The claims, which are presented in argument by the plaintiff, are the sums paid to counsel for services in defending the suit in the Circuit Court; in the writ of error to reverse the judgment rendered on default in this Court; and the counsel fees in this suit, together with such sum, as the Court may deem reasonable for the personal care and trouble of the testator, in the same suits.

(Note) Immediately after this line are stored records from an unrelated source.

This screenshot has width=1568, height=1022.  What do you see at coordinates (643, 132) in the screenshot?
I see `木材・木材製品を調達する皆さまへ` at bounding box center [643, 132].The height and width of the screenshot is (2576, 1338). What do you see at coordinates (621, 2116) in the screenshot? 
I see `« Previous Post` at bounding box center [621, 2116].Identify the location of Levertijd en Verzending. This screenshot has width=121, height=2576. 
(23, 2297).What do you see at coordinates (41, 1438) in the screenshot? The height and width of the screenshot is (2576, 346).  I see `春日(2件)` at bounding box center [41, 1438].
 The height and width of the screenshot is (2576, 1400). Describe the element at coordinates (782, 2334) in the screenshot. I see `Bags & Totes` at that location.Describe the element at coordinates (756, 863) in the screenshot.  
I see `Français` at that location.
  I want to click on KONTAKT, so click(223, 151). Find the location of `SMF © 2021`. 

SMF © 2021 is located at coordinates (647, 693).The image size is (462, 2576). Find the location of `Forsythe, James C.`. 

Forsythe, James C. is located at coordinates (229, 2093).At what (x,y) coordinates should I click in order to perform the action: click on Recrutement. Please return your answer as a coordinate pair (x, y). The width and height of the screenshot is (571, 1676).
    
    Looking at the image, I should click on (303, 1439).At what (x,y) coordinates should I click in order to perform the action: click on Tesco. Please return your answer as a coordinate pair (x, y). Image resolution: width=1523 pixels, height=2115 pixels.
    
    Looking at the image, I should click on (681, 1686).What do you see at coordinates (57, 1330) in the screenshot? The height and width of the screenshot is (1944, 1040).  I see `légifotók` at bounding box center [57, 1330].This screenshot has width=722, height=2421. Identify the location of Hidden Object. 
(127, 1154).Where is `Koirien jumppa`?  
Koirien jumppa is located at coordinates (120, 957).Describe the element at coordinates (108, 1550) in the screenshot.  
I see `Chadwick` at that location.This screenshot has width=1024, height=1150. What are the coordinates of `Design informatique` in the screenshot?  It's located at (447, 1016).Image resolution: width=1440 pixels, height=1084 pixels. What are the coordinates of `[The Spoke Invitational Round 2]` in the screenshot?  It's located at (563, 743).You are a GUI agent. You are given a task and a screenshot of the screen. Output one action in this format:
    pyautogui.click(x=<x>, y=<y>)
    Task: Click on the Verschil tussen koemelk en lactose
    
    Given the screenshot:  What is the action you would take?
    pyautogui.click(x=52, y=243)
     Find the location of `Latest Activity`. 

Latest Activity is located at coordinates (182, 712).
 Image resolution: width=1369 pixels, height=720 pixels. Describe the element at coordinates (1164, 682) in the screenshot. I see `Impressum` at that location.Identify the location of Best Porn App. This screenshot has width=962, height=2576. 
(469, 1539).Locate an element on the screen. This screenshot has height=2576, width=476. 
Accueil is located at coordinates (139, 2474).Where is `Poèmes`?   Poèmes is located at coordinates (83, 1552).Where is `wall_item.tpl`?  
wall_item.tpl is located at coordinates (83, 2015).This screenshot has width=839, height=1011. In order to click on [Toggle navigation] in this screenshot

•The action of the Suffolk Bank having had no foundation from its commencement, could have been successfully defended. The defendant Shaw, could not have legally appeared in defence, though he may have had full notice of the pendency of the suit. The plaintiff’s testator was a stockholder also, but he had of course no greater right to appear as such, Whitman v. Cox, 26 Maine, 335, and it necessarily follows, that Shaw could not defend as his vouchee. And it would be unjust to the testator to suppose, that as a receiver, he -would allow the defendants to take the defence of the-suit, on account of the private contract between them and’ himself, as a former holder of the shares transferred to-.Shaw, regardless of the higher duty to the creditors, debtors and stockholders of the bank. The defence could have been made by the receivers alone, when their counsel by the authority of one, who instituted the present suit, agreed to a default and submitted to a judgment. A judgment so obtained and afterwards reversed, cannot now be treated as establishing the liability of the plaintiff’s testator, when the judgment in the Circuit Court has also been reversed for want of a legal foundation, and the fruits of both have been restored. The expenses incurred in the processes adopted to cause the reversals of these judgments, as well as the defence of the suit in the Circuit Court in favor of the Suffolk Bank, not being on account of any liability of the testator, constitute no breach of the defendants’ covenant. And the cause of action having failed on this account, the counsel fees in the same action cannot be obtained.

Whatever may have been the liability of the testator on account of the claim of the Suffolk Bank, if it had been presented to this Court on its chancery side, is not now before us, as no loss or damage can have accrued, on account of a liability, which has not been determined in such a suit, and which has not been yielded to without a suit. Neither can the plaintiff now substitute the loss, which his testator might have sustained in actions against him, and in which he might have been held liable, for the expense incurred in avoiding a judgment, in a suit, which was commenced and prosecuted, and ultimately failed.

Other questions were involved in the case, but their consideration has become unnecessary, for a final disposition of the-action. Plaintiff nonsuit.

Shepley, C. J., and Howard, Appleton and Hathaway, J. J., concurred.